Stonehaven to Peterhead 37.5nm Sailing around Britain 2014

Date posted: 11 June 2014

Stonehaven, taken from the cliff path






11th June 2014, we left Stonehaven at 10.30, reversing off the stone wall as the tide was rising, and the wind was pushing us onto the wall. The wind for our trip to Peterhead today was all on our stern, either port or starboard, predominantly southerly.

yellow hammer

Yellow Hammer


We have spotted lots of wildlife whilst at Stonehaven, kittiwakes, herring gulls, puffins, gannets, guillemots, razorbills and fulmars, male and female Ida ducks and mallards, sand martin, sparrow and our prize bird the yellow hammer.

We had three days here, just a top tip for fellow sailors coming north; purchase a rover ticket from the harbour master, which is £50 for seven nights in any of the council run harbours in Aberdeenshire.

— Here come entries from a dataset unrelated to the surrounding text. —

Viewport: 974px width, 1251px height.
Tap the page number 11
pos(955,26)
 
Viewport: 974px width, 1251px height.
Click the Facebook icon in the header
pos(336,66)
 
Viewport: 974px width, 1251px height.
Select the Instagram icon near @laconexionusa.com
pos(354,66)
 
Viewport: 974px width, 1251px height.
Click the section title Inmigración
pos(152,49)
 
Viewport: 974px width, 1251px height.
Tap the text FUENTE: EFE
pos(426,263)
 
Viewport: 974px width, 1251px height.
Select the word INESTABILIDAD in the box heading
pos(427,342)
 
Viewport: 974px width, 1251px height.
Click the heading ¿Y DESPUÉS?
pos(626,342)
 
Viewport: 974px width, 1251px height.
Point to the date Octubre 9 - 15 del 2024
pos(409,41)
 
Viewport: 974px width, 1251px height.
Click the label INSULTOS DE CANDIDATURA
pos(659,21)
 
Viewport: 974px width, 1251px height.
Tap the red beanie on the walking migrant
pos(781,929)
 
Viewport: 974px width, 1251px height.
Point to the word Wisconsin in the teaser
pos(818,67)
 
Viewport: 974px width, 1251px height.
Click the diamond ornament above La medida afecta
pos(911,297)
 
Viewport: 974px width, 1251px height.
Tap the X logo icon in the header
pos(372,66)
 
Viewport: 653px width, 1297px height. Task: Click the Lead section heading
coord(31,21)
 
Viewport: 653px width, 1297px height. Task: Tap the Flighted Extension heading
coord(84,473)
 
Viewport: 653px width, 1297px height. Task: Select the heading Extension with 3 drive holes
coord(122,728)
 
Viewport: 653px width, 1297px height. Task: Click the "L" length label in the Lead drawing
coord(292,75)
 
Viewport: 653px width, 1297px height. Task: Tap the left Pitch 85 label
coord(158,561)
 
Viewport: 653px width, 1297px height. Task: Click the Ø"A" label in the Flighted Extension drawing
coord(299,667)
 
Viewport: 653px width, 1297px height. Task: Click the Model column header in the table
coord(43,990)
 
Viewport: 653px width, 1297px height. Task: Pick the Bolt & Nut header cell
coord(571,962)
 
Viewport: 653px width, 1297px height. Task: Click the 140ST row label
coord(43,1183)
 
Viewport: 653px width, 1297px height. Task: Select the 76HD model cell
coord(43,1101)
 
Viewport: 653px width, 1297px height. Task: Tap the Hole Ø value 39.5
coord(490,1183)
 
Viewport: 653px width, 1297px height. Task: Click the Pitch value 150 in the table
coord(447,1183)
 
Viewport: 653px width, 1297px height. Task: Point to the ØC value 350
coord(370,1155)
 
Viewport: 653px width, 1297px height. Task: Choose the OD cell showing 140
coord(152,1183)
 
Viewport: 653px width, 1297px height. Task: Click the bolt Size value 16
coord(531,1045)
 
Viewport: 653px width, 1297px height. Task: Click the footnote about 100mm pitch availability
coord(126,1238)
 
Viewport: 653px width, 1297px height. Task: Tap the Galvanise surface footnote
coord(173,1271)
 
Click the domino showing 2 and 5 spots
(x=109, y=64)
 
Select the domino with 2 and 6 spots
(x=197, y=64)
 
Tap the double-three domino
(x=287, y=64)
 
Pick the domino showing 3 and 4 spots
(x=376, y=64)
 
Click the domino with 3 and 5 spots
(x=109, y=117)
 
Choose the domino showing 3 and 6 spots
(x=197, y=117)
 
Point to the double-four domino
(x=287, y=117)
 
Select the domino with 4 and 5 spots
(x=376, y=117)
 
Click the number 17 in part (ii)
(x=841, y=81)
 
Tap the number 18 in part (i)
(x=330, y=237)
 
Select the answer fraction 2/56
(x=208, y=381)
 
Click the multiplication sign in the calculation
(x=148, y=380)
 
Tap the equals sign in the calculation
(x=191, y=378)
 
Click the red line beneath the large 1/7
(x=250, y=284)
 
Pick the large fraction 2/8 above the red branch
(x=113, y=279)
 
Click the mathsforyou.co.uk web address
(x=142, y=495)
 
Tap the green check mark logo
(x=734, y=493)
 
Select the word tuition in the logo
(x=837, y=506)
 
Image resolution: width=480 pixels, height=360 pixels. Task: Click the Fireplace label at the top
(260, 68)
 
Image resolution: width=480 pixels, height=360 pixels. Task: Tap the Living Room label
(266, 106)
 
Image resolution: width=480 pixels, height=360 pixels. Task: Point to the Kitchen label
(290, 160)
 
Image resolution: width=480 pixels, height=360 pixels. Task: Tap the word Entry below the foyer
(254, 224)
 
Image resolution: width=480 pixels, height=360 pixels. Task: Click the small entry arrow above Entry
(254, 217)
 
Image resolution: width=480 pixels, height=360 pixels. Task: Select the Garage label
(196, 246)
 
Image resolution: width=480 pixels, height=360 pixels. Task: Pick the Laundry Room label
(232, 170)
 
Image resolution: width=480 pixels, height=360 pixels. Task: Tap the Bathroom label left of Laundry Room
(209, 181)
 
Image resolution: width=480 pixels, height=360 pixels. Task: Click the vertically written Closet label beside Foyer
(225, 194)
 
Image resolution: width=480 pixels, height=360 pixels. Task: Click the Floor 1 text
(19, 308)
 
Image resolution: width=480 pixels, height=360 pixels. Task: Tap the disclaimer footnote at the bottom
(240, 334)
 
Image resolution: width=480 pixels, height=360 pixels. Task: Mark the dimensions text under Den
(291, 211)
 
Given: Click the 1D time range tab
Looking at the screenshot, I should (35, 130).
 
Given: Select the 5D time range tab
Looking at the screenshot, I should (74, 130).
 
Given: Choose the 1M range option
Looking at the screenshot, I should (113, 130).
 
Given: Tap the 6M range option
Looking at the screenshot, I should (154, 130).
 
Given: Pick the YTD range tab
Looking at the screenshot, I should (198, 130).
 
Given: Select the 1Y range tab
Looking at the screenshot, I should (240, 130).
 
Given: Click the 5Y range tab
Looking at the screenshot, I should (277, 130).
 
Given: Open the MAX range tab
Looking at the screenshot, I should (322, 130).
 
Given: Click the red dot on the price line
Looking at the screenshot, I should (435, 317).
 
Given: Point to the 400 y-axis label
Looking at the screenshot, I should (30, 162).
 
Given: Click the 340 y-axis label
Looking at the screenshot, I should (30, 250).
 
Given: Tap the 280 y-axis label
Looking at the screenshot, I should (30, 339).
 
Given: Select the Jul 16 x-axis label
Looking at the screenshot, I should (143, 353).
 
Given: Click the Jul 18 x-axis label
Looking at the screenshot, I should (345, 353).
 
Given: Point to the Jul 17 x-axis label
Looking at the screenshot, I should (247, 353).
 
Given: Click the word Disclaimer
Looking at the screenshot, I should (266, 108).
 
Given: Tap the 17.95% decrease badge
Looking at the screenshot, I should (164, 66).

Whilst here we visited the Dunnottar castle which was a pleasant 2.5m walk along the coast.

Dunnottar Castle

Dunnottar Castle






The town of Stonehaven reminded me of Cornish fishing villages, set in cliffs, traditional stone walls and edged with small pubs. The local harbour master Jim, a born local could not have been more helpful or friendly, he seemed almost reluctant to take our money. He is part time, but spends his days outside the office renovating his own boat, so is constantly on hand.


There were plenty of shops to stock up on supplies, a tourist information centre which pointed us in the right direction for a few walks, and Sean walked round to look at the ruins of St Mary’s by the sea, yet another ruin but with interesting headstones depicting the tools of the deceased trades on their headstones. This gives a little more of a hint on the life of the deceased, rather than just a dash between two dates.

Stonehaven has the dubious honour of being the place where the deep fried mars bar was invented, it seemed rude not to at least try one!

deep fried mars bar

deep fried mars bar







I am writing this as we motor sail along, we have a thirty five mile journey, and the 2 – 3knots we were achieving under sail would have meant a very long day! I have had to take sea sickness tablets. Although the wind is on our stern, the tide is against us, so the seas lumpy, and trying to concentrate to write this is leaving me feeling very poorly.

We left at ten thirty this morning, it’s just turned 1.30pm and the tide has turned, the white horses have immediately gone and the sea is flattening out.

We sailed past Port Levan and Aberdeen today, there were seventeen boats at anchor in Aberdeen Bay, Slanes Castle,( the inspiration for the Count Dracula stories), and the Bullers of Buchan, which is a famous cauldron shaped chasm, which was formed by a collapsed sea cave.


Just as we came past Buchan Ness we saw the Northern lights, truly a magical moment. They lasted for about an hour.

Northern lights

Northern lights






Before entering Peterhead we had to call up on channel 14 and seek permission to enter, as Peterhead is a commercial harbour with boats coming and going at all times. The marina is tucked away in the left hand corner as you enter the harbour. (Sean has just read out to me that the two large break waters were built by prisoners at the beginning of the 20th century.) Access to the marina is suitable on all tides, and there was plenty of room in Peterhead Bay marina when we entered, so berthing was easy, which actually made a change.